**Page excerpt**
One of my resolutions this year (and all previous years) was to get into better shape. It's part of the reinventing that I'm trying.
My goal was to do chair exercises since my knee keeps me from doing much walking and NO bike riding. Well, as good as my intentions were, I have not committed myself to bettering my health. Weeks go by, the scale stays the same, or fluctuates a few pounds one way or the other. I told myself I would join Weight Watchers or go back to tops, but here it is Feb.10 and I haven't done much.
That is until today. Today I made a huge commitment and joined Medical Weight Loss Clinic.
I didn't do it because I think they have the magic that I need. I know that there is no pill that will motivate me or melt away the pounds. I think it's because I took a good look at myself and knew that unless I did something drastic, another year would come and go and I would still be the same weight. Each year brings me closer to worsening health and possibly a shorter stay here on earth. Last year at this time I didn't need blood pressure medication. Now I do. Two years ago I could walk up 140 steps 10 times and feel great! Now a flight of stairs winds me so badly I can't talk. I'm not a diabetic yet, but that looms around the corner.
So I went to Medical Weight Loss. I listened to their scripted sales pitch and I signed on the dotted line. I signed up for 9 months of weight loss and if I do well, I'll sign up again for another 9 months. I need the accountability that I will get, knowing that the scale is waiting for me. I need the support that they say they offer. I need the motivation I'll get from looking at the before and after pictures that grace the hallways. I'll gladly be their poster child in 9 months if I'm successful. I see myself doing that.

**Data extract**
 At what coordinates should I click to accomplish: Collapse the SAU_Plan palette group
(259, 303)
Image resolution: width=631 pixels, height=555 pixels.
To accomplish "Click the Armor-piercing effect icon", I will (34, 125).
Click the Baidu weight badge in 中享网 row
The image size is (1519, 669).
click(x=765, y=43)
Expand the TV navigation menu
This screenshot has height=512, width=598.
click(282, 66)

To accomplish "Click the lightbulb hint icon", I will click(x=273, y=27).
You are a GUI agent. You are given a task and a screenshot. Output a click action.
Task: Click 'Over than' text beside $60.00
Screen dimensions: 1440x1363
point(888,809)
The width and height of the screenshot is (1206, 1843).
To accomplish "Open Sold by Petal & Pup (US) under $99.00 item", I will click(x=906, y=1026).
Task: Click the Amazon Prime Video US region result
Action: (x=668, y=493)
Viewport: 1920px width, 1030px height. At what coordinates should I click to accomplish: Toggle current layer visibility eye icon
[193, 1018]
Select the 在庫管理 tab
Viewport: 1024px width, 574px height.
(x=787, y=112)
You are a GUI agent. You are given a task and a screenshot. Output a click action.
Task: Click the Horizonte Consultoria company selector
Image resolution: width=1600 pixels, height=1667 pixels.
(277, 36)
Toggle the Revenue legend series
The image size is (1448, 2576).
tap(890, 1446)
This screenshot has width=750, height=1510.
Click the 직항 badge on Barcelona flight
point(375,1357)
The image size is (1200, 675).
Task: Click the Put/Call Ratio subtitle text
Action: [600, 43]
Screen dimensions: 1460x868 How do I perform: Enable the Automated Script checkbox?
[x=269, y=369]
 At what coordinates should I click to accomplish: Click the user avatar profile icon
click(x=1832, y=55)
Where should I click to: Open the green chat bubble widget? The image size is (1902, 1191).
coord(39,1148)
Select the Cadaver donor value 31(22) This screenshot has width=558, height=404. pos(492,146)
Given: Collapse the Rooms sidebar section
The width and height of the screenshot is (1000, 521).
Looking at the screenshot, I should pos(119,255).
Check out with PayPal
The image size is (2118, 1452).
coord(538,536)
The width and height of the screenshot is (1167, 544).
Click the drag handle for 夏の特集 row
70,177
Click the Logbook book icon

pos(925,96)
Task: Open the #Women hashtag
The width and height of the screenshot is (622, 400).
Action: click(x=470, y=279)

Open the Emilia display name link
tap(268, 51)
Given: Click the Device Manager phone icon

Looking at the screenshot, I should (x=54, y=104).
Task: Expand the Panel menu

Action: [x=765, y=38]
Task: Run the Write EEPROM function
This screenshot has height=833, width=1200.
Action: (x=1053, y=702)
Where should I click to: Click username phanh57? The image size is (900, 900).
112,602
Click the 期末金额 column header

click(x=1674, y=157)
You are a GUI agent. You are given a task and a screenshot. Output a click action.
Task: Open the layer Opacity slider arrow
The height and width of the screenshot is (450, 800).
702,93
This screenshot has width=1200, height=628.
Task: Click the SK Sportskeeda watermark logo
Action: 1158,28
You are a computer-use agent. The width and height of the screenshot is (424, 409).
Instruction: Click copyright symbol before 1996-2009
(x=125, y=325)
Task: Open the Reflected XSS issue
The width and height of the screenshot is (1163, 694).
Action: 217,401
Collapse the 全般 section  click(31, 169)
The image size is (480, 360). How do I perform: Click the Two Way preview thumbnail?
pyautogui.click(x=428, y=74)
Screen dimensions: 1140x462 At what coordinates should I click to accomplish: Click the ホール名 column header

**Problem set**
A: Set down, word for word, the stretch of the weight-loss post from "I didn't do" through "around the corner.".
B: Take the post about joining a weight loss clinic further, starting right after its last sentence.

**Answers given**
A:
I didn't do it because I think they have the magic that I need. I know that there is no pill that will motivate me or melt away the pounds. I think it's because I took a good look at myself and knew that unless I did something drastic, another year would come and go and I would still be the same weight. Each year brings me closer to worsening health and possibly a shorter stay here on earth. Last year at this time I didn't need blood pressure medication. Now I do. Two years ago I could walk up 140 steps 10 times and feel great! Now a flight of stairs winds me so badly I can't talk. I'm not a diabetic yet, but that looms around the corner.

B:
Even though this blog is about art, clay and creativity, I'm going to keep you posted on my journey. I believe that if I can lose enough weight, it will re-ignite the fire I used to have glowing inside of me. It will give me greater self confidence which will open many doors for me. Doors that I'm afraid to knock on. It's hard to sell my self and my craft/art when I feel inferior, ugly, and dumpy. I envision a slimmer me, dressed in nice clothes, wearing stylish shoes, sporting a new hair cut selling myself and my product at trade shows, craft shows and gift shops.
There are a lot of cute skirts and dresses waiting at the back of my closet and I can't wait to start wearing them again. My eyes are on the prize; good health, longer life and some of that sassy spirit I used to have. Wish me luck!